• _PROBLEM DESCRIPTION_
The pictures must be left out, while the rest of the data is copied exactly.

[Collected data]
-*-*-

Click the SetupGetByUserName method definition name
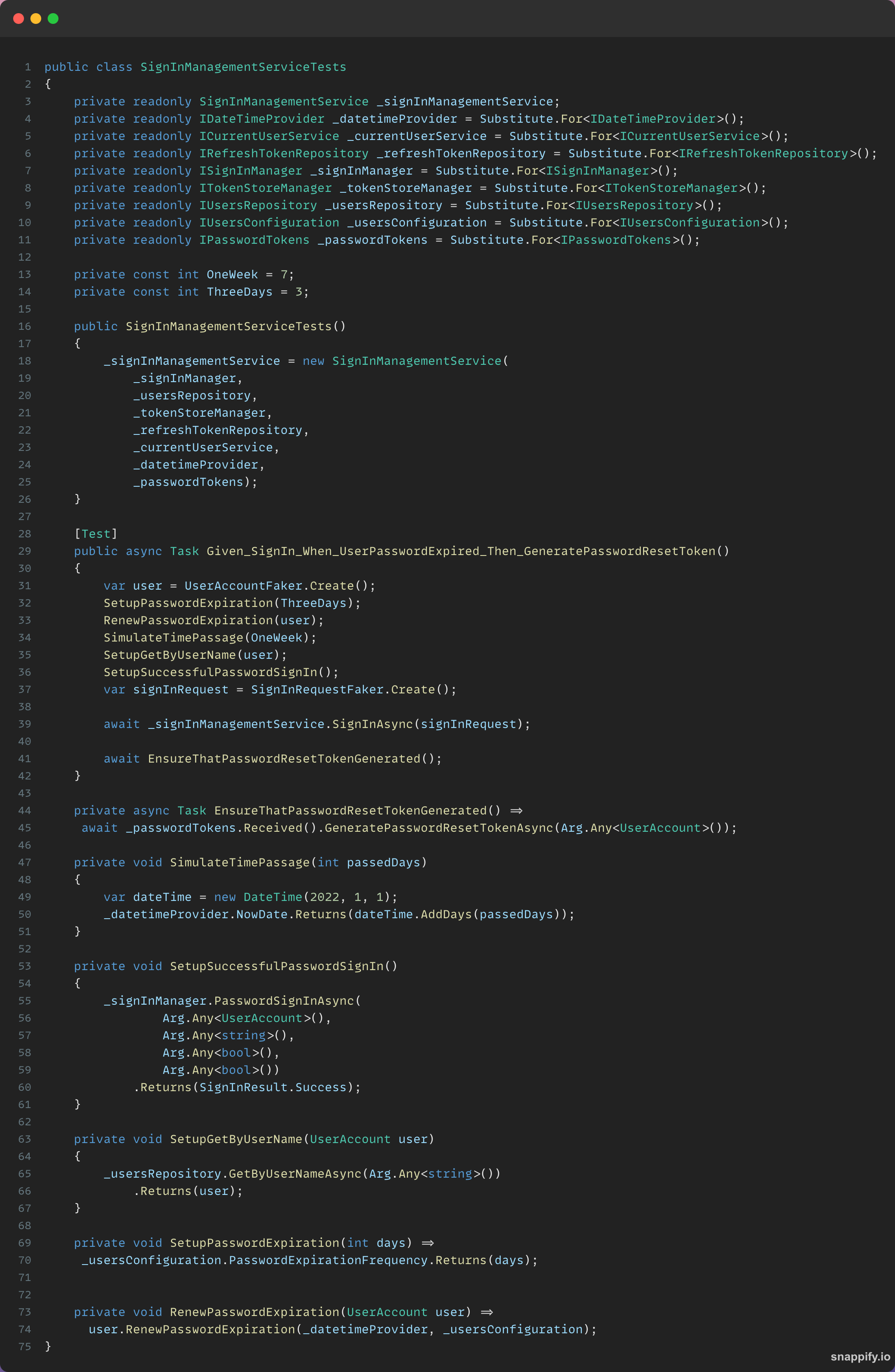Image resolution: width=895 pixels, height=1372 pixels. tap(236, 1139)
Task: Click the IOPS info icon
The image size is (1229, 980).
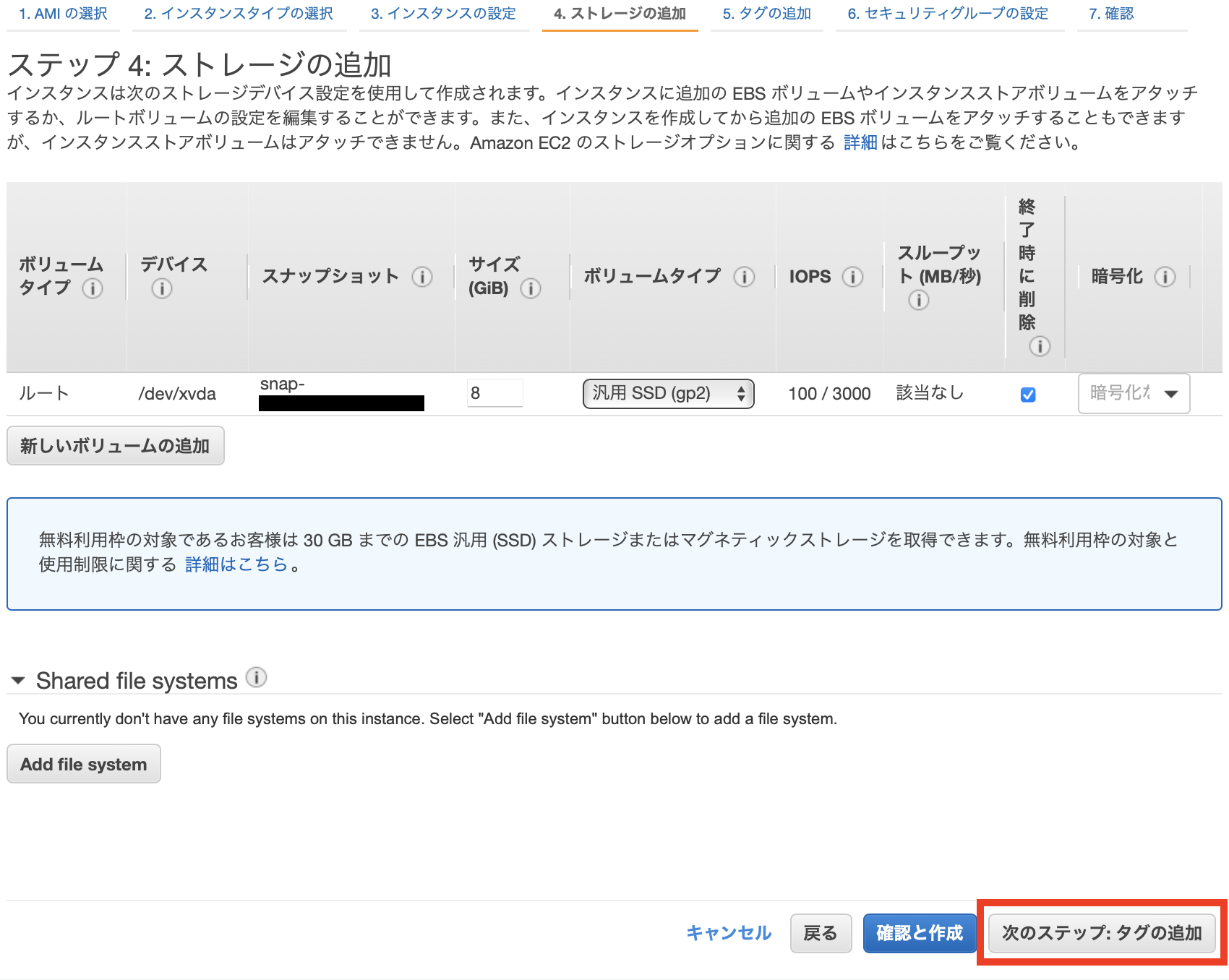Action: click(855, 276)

-*-*-

• _ANSWER FOR THE TASK_
Click the SetupGetByUserName method definition name
Image resolution: width=895 pixels, height=1372 pixels. tap(236, 1139)
Task: Click the IOPS info icon
The image size is (1229, 980).
Action: click(855, 276)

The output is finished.